S’agissant de la victime en réinsertion professionnelle, la reprise d’une activité peut avoir une
incidence psychologique, liée au renoncement à son poste de travail et à la nécessité de
reconstruire un projet professionnel, de faire le deuil de ses capacités(16).

Dès lors, il convient de s’interroger sur la réparation des répercussions professionnelles d’un
dommage corporel en droit commun de la responsabilité civile depuis la publication de la
nomenclature Dintilhac et l’entrée en vigueur de la Loi du 21 décembre 2006.

L’indemnisation du dommage corporel en fonction de la situation propre à chaque
victime impose d’identifier tous les éléments constitutifs du préjudice. Cette phase correspond
à l’évaluation du préjudice professionnel que nous étudierons dans une première partie. Vient
ensuite la fixation du montant de l’indemnité définitive allouée à la victime, par la mise en
oeuvre de modalités que nous examinerons dans la seconde partie.

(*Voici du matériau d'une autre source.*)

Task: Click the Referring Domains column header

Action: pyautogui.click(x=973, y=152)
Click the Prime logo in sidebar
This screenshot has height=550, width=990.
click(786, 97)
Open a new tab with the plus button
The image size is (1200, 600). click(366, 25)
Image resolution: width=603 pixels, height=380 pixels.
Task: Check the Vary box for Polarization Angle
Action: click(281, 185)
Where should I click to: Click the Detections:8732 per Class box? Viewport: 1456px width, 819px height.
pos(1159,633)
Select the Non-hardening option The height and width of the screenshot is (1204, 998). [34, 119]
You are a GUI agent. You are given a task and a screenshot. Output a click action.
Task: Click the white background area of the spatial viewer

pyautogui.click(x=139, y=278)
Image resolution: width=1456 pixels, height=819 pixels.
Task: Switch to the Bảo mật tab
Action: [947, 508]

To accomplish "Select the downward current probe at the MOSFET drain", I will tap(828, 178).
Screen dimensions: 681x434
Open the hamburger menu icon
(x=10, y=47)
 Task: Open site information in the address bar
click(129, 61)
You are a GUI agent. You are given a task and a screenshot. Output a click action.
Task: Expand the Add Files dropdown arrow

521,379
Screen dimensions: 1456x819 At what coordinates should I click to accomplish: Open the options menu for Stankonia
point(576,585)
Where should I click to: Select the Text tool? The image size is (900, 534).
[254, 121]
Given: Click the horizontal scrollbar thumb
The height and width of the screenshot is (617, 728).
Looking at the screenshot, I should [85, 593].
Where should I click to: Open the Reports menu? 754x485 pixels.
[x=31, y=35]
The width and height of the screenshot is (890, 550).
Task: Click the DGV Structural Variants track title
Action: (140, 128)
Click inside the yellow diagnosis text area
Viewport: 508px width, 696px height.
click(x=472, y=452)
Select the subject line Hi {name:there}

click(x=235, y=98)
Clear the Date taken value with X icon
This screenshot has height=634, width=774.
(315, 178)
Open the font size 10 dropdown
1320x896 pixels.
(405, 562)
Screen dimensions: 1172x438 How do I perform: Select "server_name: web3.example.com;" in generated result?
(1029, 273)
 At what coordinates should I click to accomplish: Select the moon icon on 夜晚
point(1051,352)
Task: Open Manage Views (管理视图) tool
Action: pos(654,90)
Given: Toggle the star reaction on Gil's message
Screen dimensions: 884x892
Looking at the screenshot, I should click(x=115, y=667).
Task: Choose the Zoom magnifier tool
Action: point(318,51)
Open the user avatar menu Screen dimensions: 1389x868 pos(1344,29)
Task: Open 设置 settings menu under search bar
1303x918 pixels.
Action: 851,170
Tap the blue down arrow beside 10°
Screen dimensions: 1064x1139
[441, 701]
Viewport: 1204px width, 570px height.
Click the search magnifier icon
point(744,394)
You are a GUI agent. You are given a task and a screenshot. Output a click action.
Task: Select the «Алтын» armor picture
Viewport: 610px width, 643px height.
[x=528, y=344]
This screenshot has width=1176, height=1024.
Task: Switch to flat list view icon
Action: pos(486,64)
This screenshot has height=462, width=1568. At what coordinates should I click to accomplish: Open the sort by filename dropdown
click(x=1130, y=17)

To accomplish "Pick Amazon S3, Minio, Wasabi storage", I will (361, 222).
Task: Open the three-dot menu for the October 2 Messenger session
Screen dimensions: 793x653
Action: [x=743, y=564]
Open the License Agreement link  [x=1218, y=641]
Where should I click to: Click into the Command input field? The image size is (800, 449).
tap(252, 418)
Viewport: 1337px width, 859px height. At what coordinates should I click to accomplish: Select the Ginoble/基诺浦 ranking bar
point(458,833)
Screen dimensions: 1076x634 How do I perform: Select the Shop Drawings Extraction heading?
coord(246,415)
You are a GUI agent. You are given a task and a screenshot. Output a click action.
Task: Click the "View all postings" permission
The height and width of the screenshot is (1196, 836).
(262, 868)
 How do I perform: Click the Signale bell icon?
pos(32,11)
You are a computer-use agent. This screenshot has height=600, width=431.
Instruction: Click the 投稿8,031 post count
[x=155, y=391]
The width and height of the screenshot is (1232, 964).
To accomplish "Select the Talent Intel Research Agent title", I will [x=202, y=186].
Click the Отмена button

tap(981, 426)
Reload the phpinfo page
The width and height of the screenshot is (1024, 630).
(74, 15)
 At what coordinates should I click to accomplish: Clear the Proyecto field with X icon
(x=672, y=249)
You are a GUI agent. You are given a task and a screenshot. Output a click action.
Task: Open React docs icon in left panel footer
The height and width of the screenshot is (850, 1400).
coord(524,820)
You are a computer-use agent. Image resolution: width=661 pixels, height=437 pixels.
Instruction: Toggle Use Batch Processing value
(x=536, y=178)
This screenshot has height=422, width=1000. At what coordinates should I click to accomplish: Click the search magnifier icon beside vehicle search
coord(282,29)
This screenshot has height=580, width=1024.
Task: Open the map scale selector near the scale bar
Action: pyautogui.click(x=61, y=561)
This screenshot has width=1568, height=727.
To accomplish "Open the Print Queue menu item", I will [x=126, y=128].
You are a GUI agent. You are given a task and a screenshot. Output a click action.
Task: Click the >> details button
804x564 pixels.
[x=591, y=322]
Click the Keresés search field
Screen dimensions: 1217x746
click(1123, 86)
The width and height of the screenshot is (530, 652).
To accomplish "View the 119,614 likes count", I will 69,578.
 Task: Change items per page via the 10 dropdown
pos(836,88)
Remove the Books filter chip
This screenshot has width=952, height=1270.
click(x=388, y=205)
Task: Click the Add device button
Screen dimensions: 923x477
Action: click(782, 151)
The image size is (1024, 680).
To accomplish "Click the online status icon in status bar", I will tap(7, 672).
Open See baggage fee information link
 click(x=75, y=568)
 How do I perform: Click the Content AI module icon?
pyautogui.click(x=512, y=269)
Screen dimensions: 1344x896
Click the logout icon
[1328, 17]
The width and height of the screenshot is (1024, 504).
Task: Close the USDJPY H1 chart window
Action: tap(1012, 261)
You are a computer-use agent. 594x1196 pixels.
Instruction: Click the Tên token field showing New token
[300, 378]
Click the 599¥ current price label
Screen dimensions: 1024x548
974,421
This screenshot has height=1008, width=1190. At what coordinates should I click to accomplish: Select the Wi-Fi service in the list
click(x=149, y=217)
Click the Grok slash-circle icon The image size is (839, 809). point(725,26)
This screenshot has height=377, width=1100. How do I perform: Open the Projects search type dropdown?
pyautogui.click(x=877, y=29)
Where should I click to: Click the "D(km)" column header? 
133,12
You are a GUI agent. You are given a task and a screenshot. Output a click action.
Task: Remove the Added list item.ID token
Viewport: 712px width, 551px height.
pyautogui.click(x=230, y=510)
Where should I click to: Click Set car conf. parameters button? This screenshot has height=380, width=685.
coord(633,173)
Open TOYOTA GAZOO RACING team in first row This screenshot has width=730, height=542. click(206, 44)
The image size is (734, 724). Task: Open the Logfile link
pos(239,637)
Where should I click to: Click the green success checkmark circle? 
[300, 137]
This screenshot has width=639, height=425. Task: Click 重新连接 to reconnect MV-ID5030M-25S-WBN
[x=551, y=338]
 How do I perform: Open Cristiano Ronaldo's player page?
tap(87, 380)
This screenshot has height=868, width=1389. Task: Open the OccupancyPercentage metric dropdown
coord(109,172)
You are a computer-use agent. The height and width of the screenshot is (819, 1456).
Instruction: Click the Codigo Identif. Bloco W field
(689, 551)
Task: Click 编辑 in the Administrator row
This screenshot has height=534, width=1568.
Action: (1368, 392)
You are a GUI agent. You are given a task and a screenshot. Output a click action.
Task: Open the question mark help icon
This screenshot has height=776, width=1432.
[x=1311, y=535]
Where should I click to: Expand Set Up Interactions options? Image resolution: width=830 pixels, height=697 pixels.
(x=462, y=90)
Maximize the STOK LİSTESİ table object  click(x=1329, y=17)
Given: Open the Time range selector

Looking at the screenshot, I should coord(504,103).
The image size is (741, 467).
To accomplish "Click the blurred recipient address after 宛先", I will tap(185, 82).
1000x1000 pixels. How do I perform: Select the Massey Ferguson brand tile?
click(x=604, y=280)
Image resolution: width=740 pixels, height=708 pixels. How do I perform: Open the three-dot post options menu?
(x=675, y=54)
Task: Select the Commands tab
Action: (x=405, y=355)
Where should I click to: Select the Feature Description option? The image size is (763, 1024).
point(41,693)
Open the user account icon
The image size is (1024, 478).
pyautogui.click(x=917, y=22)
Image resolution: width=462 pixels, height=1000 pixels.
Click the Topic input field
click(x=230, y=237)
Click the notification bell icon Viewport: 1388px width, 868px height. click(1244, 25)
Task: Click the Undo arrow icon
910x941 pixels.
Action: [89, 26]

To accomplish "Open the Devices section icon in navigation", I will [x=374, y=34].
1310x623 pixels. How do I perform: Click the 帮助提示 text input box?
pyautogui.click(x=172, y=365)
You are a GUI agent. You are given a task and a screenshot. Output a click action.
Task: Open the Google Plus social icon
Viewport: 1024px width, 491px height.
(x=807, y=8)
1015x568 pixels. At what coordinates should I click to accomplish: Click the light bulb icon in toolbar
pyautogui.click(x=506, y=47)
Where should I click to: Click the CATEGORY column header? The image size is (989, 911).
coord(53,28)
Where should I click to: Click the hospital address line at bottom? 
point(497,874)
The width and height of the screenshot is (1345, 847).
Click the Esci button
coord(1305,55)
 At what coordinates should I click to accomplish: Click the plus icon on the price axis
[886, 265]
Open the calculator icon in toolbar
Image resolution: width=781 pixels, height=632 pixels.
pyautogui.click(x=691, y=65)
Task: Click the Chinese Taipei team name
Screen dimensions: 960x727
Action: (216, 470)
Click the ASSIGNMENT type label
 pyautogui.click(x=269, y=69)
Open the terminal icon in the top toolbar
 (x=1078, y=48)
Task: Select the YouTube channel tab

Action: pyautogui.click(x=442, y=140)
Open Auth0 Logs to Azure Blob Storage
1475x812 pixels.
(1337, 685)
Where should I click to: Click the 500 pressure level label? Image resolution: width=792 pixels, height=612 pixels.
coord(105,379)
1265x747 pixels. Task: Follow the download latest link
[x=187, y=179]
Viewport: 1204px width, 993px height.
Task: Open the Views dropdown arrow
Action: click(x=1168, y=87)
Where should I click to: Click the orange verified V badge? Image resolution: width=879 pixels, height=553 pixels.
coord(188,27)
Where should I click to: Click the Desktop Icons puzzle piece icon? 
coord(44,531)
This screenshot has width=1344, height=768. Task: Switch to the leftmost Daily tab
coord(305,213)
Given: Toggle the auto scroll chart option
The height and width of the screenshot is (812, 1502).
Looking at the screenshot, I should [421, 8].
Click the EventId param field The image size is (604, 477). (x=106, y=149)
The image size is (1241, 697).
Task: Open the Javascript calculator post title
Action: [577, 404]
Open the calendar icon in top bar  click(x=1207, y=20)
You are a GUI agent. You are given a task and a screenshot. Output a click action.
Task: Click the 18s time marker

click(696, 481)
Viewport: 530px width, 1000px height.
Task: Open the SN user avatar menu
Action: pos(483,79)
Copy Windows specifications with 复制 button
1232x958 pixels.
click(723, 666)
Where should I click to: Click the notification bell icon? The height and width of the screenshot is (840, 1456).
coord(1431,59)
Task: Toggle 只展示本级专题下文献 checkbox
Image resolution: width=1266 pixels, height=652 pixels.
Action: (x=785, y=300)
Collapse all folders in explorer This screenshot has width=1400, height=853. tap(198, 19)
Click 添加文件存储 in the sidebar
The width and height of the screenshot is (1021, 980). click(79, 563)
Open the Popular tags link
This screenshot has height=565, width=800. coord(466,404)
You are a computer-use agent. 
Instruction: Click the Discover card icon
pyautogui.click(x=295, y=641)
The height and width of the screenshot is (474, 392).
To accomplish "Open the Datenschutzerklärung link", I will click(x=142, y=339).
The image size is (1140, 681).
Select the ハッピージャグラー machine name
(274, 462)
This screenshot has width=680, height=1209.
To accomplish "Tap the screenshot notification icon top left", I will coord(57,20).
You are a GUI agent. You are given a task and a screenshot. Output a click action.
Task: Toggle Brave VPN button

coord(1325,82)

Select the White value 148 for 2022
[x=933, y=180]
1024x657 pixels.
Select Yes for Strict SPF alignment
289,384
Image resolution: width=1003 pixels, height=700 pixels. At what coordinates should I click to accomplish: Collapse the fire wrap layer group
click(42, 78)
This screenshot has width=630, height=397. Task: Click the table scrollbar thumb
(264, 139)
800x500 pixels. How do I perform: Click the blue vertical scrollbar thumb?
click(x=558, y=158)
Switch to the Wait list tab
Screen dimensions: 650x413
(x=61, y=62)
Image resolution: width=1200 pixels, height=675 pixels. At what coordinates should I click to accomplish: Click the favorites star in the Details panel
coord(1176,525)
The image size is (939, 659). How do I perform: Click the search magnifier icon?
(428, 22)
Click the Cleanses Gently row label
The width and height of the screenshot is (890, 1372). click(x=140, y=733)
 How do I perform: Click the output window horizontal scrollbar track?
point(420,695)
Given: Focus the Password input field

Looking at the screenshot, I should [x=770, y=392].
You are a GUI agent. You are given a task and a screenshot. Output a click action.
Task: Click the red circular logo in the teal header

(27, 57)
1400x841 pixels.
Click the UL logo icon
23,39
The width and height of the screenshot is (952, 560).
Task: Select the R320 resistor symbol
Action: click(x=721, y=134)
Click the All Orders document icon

1 Civ. 2e, 28 octobre 1954.
2 Résolution 75 du Conseil de l’Europe relative à la réparation des dommages en cas de lésions corporelles et de
décès adoptée par le Conseil des ministres le 14 mars 1975.
3 Civ. 2e, 19 juin 2003, n°01-13289.
4 Ass. Plén., 26 mars 1999, n°90-20640.
5 Y. Lambert-Faivre, S. Porchy-Simon, Droit du dommage corporel, Systèmes d’indemnisation, 6e édition,
Dalloz, 2008, p.166.
6 Rapport sur l’indemnisation du dommage corporel ou « rapport Lambert-Faivre », juin 2003,
http://lesrapports.ladocumentationfrancaise.fr/BRP/034000490/0000.pdf.
7 Rapport du groupe de travail chargé d’élaborer une nomenclature des préjudices corporels ou « rapport
Dintilhac », juillet 2005, http://lesrapports.ladocumentationfrancaise.fr/BRP/064000217/0000.pdf.
8 Article 25 de la loi n°2006-1640 du 21 décembre 2006, JORF du 22 décembre 2006.
9 Circulaire de la DACS n°2007-05 du 22 février 2007 relative à l’amélioration des conditions d’exercice du
recours subrogatoire des tiers payeurs en cas d’indemnisation du dommage corporel.
10 Nomenclature Dintilhac, Rapport Dintilhac, p.48-50, Annexe 1.
11 CE, avis, 4 juin 2007, n° 303422 ; CE, 5 mars 2008, n°27447.
12 P. Hivert, D. Arcadio, J.M. Grandguillote, Regards croisés pour une nouvelle expertise médicale issue de la
nomenclature Dintilhac, Gaz. Pal., 19 juin 2007.
13 Mission d’expertise médicale 2006 mise à jour 2009, AREDOC, La Lettre, octobre 2009.
14 Recommandations de bonnes pratiques en matière de réparation des dommages corporels, Cour d’appel de
Lyon, Barreau de Lyon, Chambre des avoués de Lyon, http://www.ca-lyon.justice.fr.
15 J.B. Prévost, Travail et socialité : une analyse de la valeur travail, Dossier Focus L’incidence professionnelle,
Gaz. Pal., 10 août 2010.
16 S. Bercovici, B. Morin, Réinsertion professionnelle et incidence professionnelle, Gaz. Pal., 10 août 2010.